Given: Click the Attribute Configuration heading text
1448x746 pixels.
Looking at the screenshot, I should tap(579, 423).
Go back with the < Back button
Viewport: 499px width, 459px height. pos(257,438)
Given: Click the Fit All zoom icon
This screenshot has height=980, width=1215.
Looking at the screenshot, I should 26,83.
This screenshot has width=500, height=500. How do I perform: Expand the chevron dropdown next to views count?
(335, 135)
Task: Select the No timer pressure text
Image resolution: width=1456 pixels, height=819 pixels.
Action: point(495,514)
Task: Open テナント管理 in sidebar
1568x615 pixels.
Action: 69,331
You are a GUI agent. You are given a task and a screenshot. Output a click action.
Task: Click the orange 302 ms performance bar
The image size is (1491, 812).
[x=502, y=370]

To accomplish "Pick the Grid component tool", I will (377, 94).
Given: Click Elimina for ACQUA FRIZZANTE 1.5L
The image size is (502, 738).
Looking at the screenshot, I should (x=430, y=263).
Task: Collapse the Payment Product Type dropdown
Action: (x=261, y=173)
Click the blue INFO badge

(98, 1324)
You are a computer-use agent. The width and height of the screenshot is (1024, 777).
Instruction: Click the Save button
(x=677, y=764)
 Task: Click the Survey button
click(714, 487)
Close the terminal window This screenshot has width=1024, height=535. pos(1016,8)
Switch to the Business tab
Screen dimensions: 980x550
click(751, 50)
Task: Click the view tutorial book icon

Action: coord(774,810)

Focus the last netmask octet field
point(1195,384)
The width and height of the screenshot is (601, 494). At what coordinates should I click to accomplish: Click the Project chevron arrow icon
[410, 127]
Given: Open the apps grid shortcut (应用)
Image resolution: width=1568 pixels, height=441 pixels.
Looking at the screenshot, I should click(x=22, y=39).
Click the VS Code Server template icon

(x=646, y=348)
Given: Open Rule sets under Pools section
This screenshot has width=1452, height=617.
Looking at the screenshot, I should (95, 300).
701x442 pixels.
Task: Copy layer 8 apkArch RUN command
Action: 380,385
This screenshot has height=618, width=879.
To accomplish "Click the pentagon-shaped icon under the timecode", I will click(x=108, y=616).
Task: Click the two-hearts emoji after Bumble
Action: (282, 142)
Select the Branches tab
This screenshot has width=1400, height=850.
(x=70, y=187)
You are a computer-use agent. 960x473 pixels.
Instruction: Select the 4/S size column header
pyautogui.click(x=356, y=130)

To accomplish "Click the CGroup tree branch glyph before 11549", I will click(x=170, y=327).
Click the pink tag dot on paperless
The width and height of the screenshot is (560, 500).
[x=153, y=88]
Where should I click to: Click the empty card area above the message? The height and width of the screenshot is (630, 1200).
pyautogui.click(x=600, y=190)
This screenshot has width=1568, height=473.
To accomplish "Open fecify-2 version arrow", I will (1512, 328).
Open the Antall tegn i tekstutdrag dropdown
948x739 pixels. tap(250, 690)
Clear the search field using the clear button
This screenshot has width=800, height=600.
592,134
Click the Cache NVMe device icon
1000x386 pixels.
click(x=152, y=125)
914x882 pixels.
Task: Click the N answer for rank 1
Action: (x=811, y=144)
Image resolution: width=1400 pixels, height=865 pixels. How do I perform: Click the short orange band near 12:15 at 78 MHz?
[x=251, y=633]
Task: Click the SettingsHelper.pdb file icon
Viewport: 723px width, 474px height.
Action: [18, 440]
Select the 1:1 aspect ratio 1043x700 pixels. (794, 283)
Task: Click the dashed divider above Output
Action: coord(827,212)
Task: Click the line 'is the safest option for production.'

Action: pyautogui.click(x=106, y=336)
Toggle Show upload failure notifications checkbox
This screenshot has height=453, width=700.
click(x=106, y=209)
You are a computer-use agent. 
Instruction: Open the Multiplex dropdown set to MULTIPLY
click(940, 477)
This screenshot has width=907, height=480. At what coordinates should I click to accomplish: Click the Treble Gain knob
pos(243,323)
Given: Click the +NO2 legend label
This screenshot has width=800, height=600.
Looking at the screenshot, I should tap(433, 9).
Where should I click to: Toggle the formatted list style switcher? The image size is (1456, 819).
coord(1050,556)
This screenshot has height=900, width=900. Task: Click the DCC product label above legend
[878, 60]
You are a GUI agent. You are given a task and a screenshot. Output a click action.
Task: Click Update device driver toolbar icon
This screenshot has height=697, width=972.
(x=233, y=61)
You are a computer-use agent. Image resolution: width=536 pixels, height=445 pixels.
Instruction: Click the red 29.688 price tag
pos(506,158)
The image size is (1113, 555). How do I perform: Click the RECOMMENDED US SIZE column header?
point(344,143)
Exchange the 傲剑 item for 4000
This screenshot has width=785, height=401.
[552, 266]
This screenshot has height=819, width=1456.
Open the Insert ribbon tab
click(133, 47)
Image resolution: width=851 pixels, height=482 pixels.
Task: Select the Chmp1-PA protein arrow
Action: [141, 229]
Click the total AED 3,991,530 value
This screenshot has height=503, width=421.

> [Task requirements]: Return every line from the one holding "Given: Click the +NO2 legend label" through the end of the data, exactly as it appears, with both ends kept and nothing else.

> [Answer below]:
Given: Click the +NO2 legend label
This screenshot has width=800, height=600.
Looking at the screenshot, I should tap(433, 9).
Where should I click to: Toggle the formatted list style switcher? The image size is (1456, 819).
coord(1050,556)
This screenshot has height=900, width=900. Task: Click the DCC product label above legend
[878, 60]
You are a GUI agent. You are given a task and a screenshot. Output a click action.
Task: Click Update device driver toolbar icon
This screenshot has height=697, width=972.
(x=233, y=61)
You are a computer-use agent. Image resolution: width=536 pixels, height=445 pixels.
Instruction: Click the red 29.688 price tag
pos(506,158)
The image size is (1113, 555). How do I perform: Click the RECOMMENDED US SIZE column header?
point(344,143)
Exchange the 傲剑 item for 4000
This screenshot has width=785, height=401.
[552, 266]
This screenshot has height=819, width=1456.
Open the Insert ribbon tab
click(133, 47)
Image resolution: width=851 pixels, height=482 pixels.
Task: Select the Chmp1-PA protein arrow
Action: [141, 229]
Click the total AED 3,991,530 value
This screenshot has height=503, width=421.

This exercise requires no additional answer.